As you probably know modern Intel CPUs can execute 4 add instructions in one cycle assuming they are independent, and in fact Alder Lake and later can do 5 add instructions in one cycle. They also have a big reorder buffer so can find additions further in the assembly.
Is there any chance addition can be done in less than a cycle even if the dependency happens and input of second add depends on output of first add? And if not why not? Maybe the answer is that add operation will have less than 1 latency then and that is not allowed since addition is measuring the frequency of the CPU? Then what about making it zero latency then? https://stackoverflow.com/a/58862982/11173412
Same question can be asked on Arrow Lake multiplication, that has inverse throughput of 3 (only on P cores, not on E cores, first time this is available).
Pinging @PeterCordes
P.S. Apparently, that was already done before: "throughput of 0.5 cycles on both processors, but a latency of 0.5 cycles on Northwood" Was there a P4 model with double-pumped 64-bit operations?
The question is then why is it not done on modern CPUs and why is it not done for 5 adds?
Only Pentium 4 ever had execution units with non-zero latency less than 1 cycle, with their double-pumped ALUs giving add
in general 0.5 cycle latency.
But Alder Lake P-cores (Golden Cove) and later can handle small-constant additions with 64-bit operand-size (add/sub/dec/inc) with zero latency during rename, instead of sending them to an execution unit at all. Also for mov r64, imm
with small values.
It's only for add-immediate, not add rax, rcx
even if the register values are small numbers.
This allows execution of dependent instructions like add rax, 12
at up to 5 per clock cycle (with one of them not being eliminated).
Even with 6 different registers for inc
instructions, we only get 5 IPC. 4 eliminations per cycle seems to be a throughput limit in the renamer. (Also, 4 dependent eliminations would need 3 adds, for a tree depth of 2 to update the counter, if that's how the internals work.)
In real code, it's rare to have many dependent add-constant ops back to back, but it's not rare to have 3 pointer increments all together in a loop. So a limit as high as 4 eliminations per cycle makes sense.

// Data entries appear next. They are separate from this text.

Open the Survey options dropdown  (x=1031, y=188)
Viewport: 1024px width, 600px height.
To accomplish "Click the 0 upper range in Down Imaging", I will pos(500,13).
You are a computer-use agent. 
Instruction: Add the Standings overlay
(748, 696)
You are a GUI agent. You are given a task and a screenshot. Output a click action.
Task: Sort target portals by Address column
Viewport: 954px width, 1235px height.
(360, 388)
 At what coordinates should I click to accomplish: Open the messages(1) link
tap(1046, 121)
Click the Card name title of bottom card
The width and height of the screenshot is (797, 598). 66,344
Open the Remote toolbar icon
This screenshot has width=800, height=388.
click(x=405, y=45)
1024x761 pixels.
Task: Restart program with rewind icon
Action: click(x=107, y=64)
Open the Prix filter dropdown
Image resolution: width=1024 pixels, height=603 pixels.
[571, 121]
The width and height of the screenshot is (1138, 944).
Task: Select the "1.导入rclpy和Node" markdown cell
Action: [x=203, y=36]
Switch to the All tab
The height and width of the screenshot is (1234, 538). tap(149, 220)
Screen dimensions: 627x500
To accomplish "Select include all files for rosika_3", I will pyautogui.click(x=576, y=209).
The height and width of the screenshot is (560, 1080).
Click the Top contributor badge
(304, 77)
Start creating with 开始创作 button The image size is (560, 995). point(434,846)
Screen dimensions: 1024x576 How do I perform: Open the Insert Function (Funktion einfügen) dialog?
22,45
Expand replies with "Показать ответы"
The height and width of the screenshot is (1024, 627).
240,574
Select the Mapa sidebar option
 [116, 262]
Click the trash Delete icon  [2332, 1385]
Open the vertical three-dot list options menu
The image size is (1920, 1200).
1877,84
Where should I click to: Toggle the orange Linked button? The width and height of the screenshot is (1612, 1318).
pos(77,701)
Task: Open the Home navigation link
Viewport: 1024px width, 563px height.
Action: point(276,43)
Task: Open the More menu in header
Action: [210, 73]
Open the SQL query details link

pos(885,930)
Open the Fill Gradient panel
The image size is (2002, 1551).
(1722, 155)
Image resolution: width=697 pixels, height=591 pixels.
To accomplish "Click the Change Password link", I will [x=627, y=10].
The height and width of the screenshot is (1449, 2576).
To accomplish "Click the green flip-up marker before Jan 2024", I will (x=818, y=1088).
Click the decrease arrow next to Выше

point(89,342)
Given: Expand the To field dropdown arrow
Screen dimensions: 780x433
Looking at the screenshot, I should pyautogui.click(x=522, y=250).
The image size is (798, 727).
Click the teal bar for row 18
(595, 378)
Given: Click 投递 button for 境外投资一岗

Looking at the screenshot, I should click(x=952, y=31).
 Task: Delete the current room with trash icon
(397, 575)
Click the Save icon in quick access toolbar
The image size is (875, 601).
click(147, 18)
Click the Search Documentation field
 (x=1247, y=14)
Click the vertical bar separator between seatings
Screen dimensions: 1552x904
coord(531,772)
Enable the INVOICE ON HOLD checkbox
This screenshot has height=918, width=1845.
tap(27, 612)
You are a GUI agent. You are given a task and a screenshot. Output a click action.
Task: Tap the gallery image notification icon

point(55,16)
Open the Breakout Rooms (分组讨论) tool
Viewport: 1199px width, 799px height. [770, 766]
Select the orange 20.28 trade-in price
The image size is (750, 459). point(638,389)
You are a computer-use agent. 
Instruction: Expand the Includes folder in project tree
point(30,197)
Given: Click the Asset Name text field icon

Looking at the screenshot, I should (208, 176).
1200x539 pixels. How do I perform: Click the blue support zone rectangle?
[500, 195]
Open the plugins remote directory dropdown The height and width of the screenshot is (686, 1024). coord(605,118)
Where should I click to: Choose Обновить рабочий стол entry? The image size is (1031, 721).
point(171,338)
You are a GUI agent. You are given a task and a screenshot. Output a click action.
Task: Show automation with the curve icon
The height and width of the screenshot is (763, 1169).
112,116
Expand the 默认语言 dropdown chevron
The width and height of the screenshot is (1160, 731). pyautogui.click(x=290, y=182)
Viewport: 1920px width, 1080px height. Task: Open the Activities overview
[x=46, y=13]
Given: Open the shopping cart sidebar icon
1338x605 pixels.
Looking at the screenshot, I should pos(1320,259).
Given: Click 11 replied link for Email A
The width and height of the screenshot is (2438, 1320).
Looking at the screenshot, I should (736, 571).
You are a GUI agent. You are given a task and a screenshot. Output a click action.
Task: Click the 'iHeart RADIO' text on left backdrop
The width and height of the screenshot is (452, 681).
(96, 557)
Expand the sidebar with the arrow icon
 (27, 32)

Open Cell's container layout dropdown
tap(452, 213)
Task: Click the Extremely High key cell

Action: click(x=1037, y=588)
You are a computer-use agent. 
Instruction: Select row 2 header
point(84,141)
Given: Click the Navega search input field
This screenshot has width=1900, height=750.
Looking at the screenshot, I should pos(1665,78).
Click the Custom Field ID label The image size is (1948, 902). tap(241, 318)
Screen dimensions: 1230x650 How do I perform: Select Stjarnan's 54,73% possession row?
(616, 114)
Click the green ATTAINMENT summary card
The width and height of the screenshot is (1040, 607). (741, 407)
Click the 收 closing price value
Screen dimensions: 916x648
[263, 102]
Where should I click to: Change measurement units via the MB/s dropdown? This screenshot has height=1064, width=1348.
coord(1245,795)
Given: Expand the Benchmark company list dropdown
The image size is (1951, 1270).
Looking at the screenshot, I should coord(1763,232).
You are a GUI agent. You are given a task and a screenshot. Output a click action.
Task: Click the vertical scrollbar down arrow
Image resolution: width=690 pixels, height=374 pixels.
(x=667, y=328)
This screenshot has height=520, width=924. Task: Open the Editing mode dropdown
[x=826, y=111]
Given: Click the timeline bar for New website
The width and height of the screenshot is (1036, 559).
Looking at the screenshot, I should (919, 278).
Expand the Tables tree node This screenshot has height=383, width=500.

https://tavianator.com/2025/shlxplained.html has details: there's an 11-bit signed counter [-1024, +1023] associated with each renamed register. Every uop which can can read an integer register needs to be able to do that small addition to produce the real value. For bit-shifts, that makes them take 3 cycles instead of 1 if any input has been renamed with the offset in-use (including from mov rax, 0
or inc
+dec
, but not from xor rax,rax
which is eliminated with no offset by a different older mechanism.) Other instructions seem to be able to do the addition as well as their usual work for free as part of their usual latency.
See also https://patents.google.com/patent/US20170123799A1/en
We can verify that it's actually zero latency, despite latency being better than throughput for inc rax
alone, by constructing a dependency chain involving other instructions with known non-zero latency. For example, 6*inc rcx
+ 3*movsx rcx, ecx
in a loop runs at 3 cycles per iteration (exactly like with just the 3 movsx
instructions). But 7*inc rcx
pushes it to 3.04 cycles per iteration on average: occasionally the renaming doesn't succeed. (These numbers are from @TavianBarnes, the article's author, via the OP, @Валерий Заподовников)
The article says that 5 IPC throughput can be achieved assuming you do not go above 1023.
; repeated add rax, 1
; initially (rax -> pr1)
; rename (rax -> pr1 + 1)
; rename (rax -> pr1 + 2)
; rename (rax -> pr1 + 3)
...
If it overflows 11 bit buffer then no: a uop has to execute (on an execution port with 1 cycle latency) to zero out produce a real value with 0 offset. (This can be detected at rename time while renaming an add uop, so it's just a matter of actually putting it in the scheduler and marking it un-executed when adding to the ROB (reorder buffer). Not like stack-engine sync uops that need to add an extra uop that wasn't from the front-end when that similar counter overflows.)
; repeated add rax, 256
; initially (rax -> pr1)
; rename (rax -> pr1 + 256)
; rename (rax -> pr1 + 512)
; rename (rax -> pr1 + 768)
add pr2, (pr1 + 768), 256 ; renaming would overflow
; rename (rax -> pr2 + 256)
; rename (rax -> pr2 + 512)
; rename (rax -> pr2 + 768)
add pr3, (pr2 + 768), 256
The article doesn't mention how Golden Cove's more general renaming interacts with the stack engine; it would be nice if instructions like sub rsp, 8
or mov eax, [rsp+8]
would no longer cost an extra stack-sync uop right after a call
or push
makes the RSP offset non-zero. But instructions like push
don't include a uop that updates RSP, so if the counter overflows the rename stage would still need to invent one.
(As requested, I've rewritten most of the OP's self-answer into my own words. At this point it seemed like I should just post it as my own answer, but the original structure / outline of the answer is theirs.)